Dataset excerpts:
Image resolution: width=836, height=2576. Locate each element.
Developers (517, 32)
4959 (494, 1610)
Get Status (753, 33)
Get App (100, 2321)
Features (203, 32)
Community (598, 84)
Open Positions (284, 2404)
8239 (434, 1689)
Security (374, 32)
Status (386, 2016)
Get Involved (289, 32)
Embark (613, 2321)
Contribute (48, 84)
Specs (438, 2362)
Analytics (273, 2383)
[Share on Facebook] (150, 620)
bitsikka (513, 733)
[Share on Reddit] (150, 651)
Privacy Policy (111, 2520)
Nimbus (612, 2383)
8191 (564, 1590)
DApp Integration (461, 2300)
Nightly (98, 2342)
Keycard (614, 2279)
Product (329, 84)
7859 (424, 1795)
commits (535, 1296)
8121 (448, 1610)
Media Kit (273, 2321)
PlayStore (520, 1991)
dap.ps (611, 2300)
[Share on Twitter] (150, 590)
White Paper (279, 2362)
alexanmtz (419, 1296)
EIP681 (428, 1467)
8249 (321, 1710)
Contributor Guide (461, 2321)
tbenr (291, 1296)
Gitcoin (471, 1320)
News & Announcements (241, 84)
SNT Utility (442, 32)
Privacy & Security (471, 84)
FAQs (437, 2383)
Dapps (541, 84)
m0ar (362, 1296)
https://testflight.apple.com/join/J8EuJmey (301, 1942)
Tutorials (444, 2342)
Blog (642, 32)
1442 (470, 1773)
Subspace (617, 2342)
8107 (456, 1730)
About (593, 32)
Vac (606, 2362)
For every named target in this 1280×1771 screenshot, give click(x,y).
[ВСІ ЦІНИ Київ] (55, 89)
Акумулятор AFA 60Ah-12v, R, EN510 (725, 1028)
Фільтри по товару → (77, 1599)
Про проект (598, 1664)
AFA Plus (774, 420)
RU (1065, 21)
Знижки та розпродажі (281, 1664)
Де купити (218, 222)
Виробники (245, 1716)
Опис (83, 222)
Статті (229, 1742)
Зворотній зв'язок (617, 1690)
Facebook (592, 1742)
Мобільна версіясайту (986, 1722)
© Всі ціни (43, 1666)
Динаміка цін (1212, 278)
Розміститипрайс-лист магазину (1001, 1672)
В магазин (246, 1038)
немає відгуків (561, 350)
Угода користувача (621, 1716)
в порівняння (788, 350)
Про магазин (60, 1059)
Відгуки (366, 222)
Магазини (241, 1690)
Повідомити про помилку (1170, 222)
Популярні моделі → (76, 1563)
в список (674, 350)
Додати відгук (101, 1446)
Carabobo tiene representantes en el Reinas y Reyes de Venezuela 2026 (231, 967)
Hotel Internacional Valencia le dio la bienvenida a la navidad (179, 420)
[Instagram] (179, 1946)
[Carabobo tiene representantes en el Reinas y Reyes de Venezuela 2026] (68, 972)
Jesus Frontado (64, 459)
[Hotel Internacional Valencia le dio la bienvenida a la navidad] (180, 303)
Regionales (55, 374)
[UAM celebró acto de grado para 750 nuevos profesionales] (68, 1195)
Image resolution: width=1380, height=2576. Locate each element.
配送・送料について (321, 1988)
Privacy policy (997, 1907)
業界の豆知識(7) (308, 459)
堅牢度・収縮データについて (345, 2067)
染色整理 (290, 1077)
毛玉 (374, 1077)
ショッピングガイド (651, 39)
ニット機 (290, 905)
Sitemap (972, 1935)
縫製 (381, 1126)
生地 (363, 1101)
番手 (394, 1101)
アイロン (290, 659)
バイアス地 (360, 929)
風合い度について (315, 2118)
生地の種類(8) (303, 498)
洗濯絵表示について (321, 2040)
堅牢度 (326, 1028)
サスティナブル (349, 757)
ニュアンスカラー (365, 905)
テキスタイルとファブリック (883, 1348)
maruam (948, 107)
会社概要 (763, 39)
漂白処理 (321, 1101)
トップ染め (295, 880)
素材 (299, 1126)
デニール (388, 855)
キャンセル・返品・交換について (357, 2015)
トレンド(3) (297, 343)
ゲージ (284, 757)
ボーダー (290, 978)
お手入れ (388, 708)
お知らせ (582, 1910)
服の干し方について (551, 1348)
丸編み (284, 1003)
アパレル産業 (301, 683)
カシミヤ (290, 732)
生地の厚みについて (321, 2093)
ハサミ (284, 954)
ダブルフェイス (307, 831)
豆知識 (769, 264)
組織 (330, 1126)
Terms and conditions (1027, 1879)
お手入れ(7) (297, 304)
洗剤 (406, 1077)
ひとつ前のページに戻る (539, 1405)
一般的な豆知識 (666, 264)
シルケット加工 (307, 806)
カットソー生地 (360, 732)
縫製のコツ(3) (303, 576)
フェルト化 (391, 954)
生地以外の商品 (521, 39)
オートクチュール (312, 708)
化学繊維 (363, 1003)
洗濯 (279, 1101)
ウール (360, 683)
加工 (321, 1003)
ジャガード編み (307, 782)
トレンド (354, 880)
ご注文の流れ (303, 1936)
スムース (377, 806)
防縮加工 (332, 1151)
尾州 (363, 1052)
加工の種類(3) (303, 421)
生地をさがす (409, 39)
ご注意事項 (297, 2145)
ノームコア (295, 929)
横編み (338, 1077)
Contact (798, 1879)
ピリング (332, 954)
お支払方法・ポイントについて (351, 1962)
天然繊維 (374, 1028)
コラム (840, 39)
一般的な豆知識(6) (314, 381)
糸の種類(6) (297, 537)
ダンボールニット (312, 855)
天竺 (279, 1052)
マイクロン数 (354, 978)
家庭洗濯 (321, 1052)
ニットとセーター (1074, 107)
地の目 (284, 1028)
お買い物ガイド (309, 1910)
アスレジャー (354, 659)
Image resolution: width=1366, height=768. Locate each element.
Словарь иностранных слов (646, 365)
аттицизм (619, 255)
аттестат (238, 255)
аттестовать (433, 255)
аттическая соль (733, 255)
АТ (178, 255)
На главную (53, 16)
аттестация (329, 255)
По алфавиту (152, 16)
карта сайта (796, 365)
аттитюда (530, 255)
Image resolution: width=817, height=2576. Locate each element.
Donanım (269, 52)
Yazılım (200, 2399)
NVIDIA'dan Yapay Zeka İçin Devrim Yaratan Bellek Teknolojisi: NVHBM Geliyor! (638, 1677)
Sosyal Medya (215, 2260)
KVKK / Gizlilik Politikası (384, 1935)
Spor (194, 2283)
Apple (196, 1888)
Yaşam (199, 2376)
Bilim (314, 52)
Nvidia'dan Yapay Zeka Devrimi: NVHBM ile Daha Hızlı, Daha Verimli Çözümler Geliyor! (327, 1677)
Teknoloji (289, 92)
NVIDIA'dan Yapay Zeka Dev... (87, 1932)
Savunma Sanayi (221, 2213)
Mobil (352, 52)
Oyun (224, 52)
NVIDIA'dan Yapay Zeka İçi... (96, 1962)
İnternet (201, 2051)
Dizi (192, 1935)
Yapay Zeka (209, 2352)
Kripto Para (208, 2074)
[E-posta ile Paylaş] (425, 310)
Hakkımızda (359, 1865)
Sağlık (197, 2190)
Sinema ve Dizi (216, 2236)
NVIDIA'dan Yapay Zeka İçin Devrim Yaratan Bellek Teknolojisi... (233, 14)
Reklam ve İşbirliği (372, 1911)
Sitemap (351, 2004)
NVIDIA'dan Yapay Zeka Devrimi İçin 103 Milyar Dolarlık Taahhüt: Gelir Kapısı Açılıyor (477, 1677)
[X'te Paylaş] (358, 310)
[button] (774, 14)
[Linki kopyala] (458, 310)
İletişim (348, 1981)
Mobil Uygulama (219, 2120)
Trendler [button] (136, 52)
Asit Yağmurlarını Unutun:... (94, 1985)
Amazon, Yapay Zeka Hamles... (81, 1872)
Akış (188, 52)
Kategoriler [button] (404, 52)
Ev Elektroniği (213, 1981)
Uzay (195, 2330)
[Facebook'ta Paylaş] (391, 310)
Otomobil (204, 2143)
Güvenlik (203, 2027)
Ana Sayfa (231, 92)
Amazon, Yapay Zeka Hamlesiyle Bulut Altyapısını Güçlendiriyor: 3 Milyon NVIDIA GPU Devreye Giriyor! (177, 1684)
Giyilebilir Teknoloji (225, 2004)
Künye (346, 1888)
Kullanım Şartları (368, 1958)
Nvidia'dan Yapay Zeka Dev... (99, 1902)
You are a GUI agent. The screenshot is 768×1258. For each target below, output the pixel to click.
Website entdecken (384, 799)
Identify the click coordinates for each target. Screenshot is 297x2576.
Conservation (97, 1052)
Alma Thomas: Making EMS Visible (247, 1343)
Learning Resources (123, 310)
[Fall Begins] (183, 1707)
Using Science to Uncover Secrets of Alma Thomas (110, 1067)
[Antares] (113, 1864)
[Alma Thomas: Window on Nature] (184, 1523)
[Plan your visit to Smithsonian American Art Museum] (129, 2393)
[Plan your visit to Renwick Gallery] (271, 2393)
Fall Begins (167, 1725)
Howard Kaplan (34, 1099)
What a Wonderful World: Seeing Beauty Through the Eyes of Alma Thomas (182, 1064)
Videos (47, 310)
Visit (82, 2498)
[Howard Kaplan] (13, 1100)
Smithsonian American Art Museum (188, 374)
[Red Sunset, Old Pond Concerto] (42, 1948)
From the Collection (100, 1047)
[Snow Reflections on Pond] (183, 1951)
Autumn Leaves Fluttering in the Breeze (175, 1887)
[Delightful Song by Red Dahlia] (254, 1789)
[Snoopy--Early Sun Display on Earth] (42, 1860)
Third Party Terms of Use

Exercise aim:
Search the records above for "Yaratan" and copy every line that has it.

Your response:
NVIDIA'dan Yapay Zeka İçin Devrim Yaratan Bellek Teknolojisi: NVHBM Geliyor! (638, 1677)
NVIDIA'dan Yapay Zeka İçin Devrim Yaratan Bellek Teknolojisi... (233, 14)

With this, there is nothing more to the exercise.